(Task list)
1: In the discussion of utility classes, which two common libraries are named as great?
2: Rewrite the passage of the utility class discussion starting at "I think sometimes" and ending at "to extend) design.", substituting "confuse" for "mislead".

(Source text)
Utility class is acceptable only when both of programming language and standard library (e.g. JDK) provide no intuitive solution. For instance, you may create an utility to close resource.

But recently we have several great common library like Apache Commons and Guava. So currently we should have no motivation to create own utility classes.

LeonLiuY commented 9 years ago

I think sometimes Apache common and Guava mislead Java programmers. They are great & useful, but only for fixing the hole of Java(lack of metaprogramming) & JDK(lack of basic functions and hard to extend) design.

LeonLiuY commented 9 years ago

I think your concern on why "utility" is not good and the example above are a little weak to make sense.

XXXTokenlizer.takeHeaderFrom(String)

XXXTokenlizer.divideToken(String)

v.s.

new XXXToken(String).getHeader()

This design reduces visibility of methods, and maintainer can find these methods easily.

I couldn't get this point. They're all wrapped in a class, whether it is static, or not, doesn't make sense on this point. (I think they are same)

The visibility or the easiness to find depends on good or bad organization of static methods, but not whether they are static or not.

Maybe static methods are easy to become a mess makes sense for me.

Still, it depends:

For example,

Math.max(a, b)

vs

new Max(a,b).value()

I prefer the former.

If this token logic, is really simple, common, independent. I would prefer it to be static

KengoTODA commented 9 years ago

Thanks for your feedback! I'll share my opinion.

I couldn't get this point. They're all wrapped in a class, whether it is static, or not, doesn't make sense on this point. (I think they are same)

For me it makes sense, let's have an example in WebApp development; new Token(string) will be handled in Controller/DAO layer and token.getHeader() will be handled in Service layer. So in Service layer, we do not have to consider followings:

This is why we prefer well-defined business (domain, demand) based type than common data type (e.g. String, Integer, BigDecimal etc.). And if you use business based type, there is no need to provide utility.

KengoTODA commented 9 years ago

Maybe static methods are easy to become a mess makes sense for me.

I share the same feeling with you.

LeonLiuY commented 9 years ago

This is why we prefer well-defined business (domain, demand) based type than common data type (e.g. String, Integer, BigDecimal etc.)

In this point I totally agree with you, in the context of domain models. I'm a DDD fan.

But IMO, it is a little out of the title -- why "utility" is not good. I prefer "when utility is not good"

I could agree Do not use utility to make domain model, but not generally "utility" is needless.

In another word, utility is bad when the function of it contains domain specific behavior.

Maybe I'm just struggling on the words.

BTW, I can understand your worry of the problems. I think I gained the same experience like you, that many projects are consisted by anemic domain model(POJO) and dozens of DAOs, services, controllers.

These problems not only happen with utilities.

Many logic implemented in DAOs, services or controllers are actually domain logic, and should be put into domain model. One characteristic of those kind of logic are that, they are easily duplicated, and probably for validations & constraints on the domain object.

I think those problems have already been discussed a lot in the past. DDD theory can help you tell your motivation to others easily. I think we should share more concepts of OO and DDD. They are correct way to make business software.

(IMO, OO is nearly missing in our current products)

KengoTODA commented 9 years ago

Thanks for your review.

I prefer "when utility is not good"

How about "why UNIQUELY DEFINED utility is not good"?

I think that Math.max() method is not the best solution for needs. It should be method of set, list and stream of countable something. But it's a part of JDK (or default library), it's really famous, and its cost to use are simple so it's OK to use.

I don't say that we should use IntStream.of(1, 2).max().get() instead of Math.max(1, 2). :laughing:

KengoTODA commented 9 years ago

About DDD and OO, yes it should be root of problem. The uniquely defined utility is just a smell of them.

We should learn them with care and motivation, to apply them to our products.

(Recorded information)
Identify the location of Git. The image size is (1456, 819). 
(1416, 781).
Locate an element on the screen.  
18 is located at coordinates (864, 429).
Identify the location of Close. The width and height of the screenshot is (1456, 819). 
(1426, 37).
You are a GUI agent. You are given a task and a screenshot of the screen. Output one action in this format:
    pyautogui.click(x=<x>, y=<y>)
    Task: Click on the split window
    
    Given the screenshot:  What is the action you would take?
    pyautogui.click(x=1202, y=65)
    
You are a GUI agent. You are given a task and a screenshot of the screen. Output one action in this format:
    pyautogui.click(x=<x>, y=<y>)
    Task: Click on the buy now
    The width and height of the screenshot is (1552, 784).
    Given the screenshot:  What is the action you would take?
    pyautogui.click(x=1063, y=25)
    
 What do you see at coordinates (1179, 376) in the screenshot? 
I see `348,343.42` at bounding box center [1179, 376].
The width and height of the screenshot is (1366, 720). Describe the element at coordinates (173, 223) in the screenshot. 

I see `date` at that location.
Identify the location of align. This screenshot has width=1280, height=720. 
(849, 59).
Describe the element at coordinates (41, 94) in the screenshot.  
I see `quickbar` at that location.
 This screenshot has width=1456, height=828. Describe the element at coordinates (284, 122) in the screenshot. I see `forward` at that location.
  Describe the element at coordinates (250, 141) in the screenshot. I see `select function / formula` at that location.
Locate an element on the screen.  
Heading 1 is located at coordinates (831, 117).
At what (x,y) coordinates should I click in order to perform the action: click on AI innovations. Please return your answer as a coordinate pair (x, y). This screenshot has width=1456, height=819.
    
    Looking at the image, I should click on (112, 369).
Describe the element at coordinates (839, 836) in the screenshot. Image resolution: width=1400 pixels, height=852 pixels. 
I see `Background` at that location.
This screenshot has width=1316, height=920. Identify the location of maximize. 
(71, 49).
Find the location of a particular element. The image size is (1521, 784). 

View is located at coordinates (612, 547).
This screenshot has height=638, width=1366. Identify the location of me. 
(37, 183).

(Results of the tasks)
1: Apache Commons and Guava.

2:
I think sometimes Apache common and Guava confuse Java programmers. They are great & useful, but only for fixing the hole of Java(lack of metaprogramming) & JDK(lack of basic functions and hard to extend) design.